= What you will do =
- 1) Set down everything in the article on primate gut microbiomes from "One thing all" down to "to the diet.", copying the words without change.
- 2) Write the next part of the article on primate gut microbiomes, picking up after its final sentence.
##### Selected extract
By: Cynthia Macdonald
29 Aug, 2018
Evolution has equipped the colobus monkey with a unique digestive system
The human gut contains trillions of microbes. And in recent years, many of us have been excited by the idea that changing our diet to modify the makeup of our microbiomes might result in positive health effects.
But to what extent are we, and other animals, really able to alter what lurks within? That’s one of several questions emerging from a fascinating new study of primate microbiomes.
The global analysis of 18 types of non-human primates (including apes, monkeys and lemurs) concluded that anatomy likely plays a much larger role than diet in determining a given microbiome’s composition.
It’s the largest comparison of primate guts to date, and one that involved wild animals located in both the Old World (Africa and Asia) and the New World (the Americas).
Lead author Katherine Amato is an assistant professor of anthropology at Northwestern, and a CIFAR Azrieli Global Scholar. She has long studied the relationship between diet and gut microbiota in selective environments, paying special attention to the lessons wild primates might offer their human relatives.
Take the colobus monkey, for example. This herbivorous tree-dweller rarely touches the ground, preferring the sanctuary of forest branches. It’s geographically very widespread, found in both Africa and Asia.
“When we looked at the microbiomes of these monkeys on different continents,” says Amato, “they actually looked very similar to each other – despite living in different places, with different species of plants.”
One thing all colobus monkeys do have in common is a leafy diet. Fibrous and often toxic, leaves can be hard to digest. Amato says that evolution has equipped the colobus with a unique intestinal structure, which helps them tolerate their tricky diet. Accordingly, their intestines have become populated with similar microbes, which perform the valuable service of breaking down dietary compounds that might otherwise poison them.
When we looked at the microbiomes of these monkeys on different continents, they actually looked very similar to each other – despite living in different places, with different species of plants.
Their microbial signatures differ from those of other primates such as gorillas or howler monkeys. While they are also leaf-eaters, these species have developed their own particular physiological and anatomical responses to the diet.
According to Amato, primate microbiomes change as a result of “a kind of back and forth between diet and physiology.” In the wild, changes in a primate’s diet do shift it to a certain point: “but then you’d have to wait for a physiological change before the microbiome can change any farther.” That change is caused by evolution, which might take hundreds of thousands of years to go into effect.
##########
##### Dataset content
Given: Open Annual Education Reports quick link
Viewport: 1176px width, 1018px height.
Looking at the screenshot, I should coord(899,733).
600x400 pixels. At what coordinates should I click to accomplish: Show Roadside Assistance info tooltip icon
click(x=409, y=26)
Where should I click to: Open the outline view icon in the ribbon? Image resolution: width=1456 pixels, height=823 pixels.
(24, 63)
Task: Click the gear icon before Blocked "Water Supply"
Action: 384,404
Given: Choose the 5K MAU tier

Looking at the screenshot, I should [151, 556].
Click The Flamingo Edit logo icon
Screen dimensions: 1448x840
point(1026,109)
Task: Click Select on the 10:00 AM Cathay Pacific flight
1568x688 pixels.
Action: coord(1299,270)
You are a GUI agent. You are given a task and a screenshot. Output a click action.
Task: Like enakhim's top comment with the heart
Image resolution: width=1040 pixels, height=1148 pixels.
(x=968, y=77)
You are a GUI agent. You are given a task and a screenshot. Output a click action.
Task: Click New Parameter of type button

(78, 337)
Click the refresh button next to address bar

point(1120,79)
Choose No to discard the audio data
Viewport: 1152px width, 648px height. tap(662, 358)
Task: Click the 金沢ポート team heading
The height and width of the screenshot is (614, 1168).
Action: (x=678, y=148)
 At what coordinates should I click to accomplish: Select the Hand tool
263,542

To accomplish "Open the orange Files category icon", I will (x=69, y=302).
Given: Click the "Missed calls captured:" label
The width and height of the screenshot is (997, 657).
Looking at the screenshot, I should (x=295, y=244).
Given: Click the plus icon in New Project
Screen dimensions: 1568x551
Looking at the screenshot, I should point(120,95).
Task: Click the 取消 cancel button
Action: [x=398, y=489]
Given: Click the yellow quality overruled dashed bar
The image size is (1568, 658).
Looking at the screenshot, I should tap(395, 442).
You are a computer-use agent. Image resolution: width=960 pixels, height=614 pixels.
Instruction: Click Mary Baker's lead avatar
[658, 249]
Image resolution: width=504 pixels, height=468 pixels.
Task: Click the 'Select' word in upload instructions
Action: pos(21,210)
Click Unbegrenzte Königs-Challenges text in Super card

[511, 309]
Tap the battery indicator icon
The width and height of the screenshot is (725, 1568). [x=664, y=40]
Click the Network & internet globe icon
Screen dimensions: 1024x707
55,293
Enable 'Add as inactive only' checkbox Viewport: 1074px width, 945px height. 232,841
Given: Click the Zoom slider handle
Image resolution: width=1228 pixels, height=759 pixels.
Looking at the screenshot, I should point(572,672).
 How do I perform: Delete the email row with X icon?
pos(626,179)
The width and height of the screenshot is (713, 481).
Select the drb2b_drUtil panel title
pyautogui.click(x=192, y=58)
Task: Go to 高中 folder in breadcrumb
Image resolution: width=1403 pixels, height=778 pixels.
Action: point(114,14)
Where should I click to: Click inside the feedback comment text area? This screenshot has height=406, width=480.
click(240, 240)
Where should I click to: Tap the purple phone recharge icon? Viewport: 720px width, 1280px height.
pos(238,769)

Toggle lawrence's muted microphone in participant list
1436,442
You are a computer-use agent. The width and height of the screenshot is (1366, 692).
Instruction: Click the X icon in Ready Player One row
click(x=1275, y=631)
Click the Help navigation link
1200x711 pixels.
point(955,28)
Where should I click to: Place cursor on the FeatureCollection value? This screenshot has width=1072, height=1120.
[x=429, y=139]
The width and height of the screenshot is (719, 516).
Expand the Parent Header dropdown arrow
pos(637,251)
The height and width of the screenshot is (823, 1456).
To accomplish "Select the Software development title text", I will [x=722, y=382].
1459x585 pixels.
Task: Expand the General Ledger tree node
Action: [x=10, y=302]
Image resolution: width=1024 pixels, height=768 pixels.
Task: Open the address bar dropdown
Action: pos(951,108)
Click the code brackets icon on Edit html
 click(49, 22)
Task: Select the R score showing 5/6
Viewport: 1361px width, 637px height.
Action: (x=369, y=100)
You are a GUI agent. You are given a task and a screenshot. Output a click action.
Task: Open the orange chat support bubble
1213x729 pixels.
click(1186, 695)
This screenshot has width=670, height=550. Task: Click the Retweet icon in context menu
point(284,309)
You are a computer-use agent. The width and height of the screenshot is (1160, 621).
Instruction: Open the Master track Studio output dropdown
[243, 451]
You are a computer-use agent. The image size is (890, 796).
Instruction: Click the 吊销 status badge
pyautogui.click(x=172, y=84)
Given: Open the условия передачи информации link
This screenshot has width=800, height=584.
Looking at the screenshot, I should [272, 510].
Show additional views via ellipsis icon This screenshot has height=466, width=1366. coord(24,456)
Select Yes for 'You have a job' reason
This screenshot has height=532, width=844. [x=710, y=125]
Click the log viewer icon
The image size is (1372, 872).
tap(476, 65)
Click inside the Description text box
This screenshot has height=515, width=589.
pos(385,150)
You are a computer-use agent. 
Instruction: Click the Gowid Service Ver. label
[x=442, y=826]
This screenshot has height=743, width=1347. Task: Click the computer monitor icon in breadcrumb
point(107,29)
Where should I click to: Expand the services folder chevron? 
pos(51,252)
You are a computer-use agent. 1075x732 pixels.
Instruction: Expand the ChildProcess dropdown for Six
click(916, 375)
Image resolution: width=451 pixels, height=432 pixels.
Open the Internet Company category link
##########
= Replies =
- 1)
One thing all colobus monkeys do have in common is a leafy diet. Fibrous and often toxic, leaves can be hard to digest. Amato says that evolution has equipped the colobus with a unique intestinal structure, which helps them tolerate their tricky diet. Accordingly, their intestines have become populated with similar microbes, which perform the valuable service of breaking down dietary compounds that might otherwise poison them.
When we looked at the microbiomes of these monkeys on different continents, they actually looked very similar to each other – despite living in different places, with different species of plants.
Their microbial signatures differ from those of other primates such as gorillas or howler monkeys. While they are also leaf-eaters, these species have developed their own particular physiological and anatomical responses to the diet.

- 2)
In captivity, however, Amato notes that microbiomes do shift more rapidly. Zoo primates often contract gastrointestinal problems as a consequence of their changed diets: “there is something different, and not beneficial, going on in the microbiomes of captive individuals,” she says.
Naturally, this study has interesting implications for the examination of human microbiomes. Like zoo animals, most of us are long removed from the wild, and our diets have unquestionably been changed by the “captivity” of industrialization. But to what extent has this changed us – in terms of how we are built, and how we digest food?
“In the context of primates,” says Amato, “there is something that is very clearly a gorilla microbiome. There is very clearly a chimpanzee microbiome. Presumably there is also a human microbiome – but we need to learn how to delineate it. And to understand the processes that occur within that delineation.”
What matters is who you are, and how you’re built as an animal.
Studying humans is much more difficult than studying primates: geography, culture and lifestyle choices have all combined, over millennia, to provide us with different diets – and different microbiomes. Amato says that “my microbiome’s differing from my neighbour’s is probably a result of things like diet, or social interaction, or antibiotic use. But when you zoom out and look across a species, those things become kind of drowned out. What matters is who you are, and how you’re built as an animal.”
A global investigation of the human microbiome would no doubt be a complicated project. But this new study of humanity’s distant ancestors suggests it would be one that could pave the way to a new understanding of how internal microbes influence our collective well-being.
“These big evolutionary questions are important,” says Amato. “They have the potential to influence how we’re thinking about medicine, and how the microbiome affects human health.”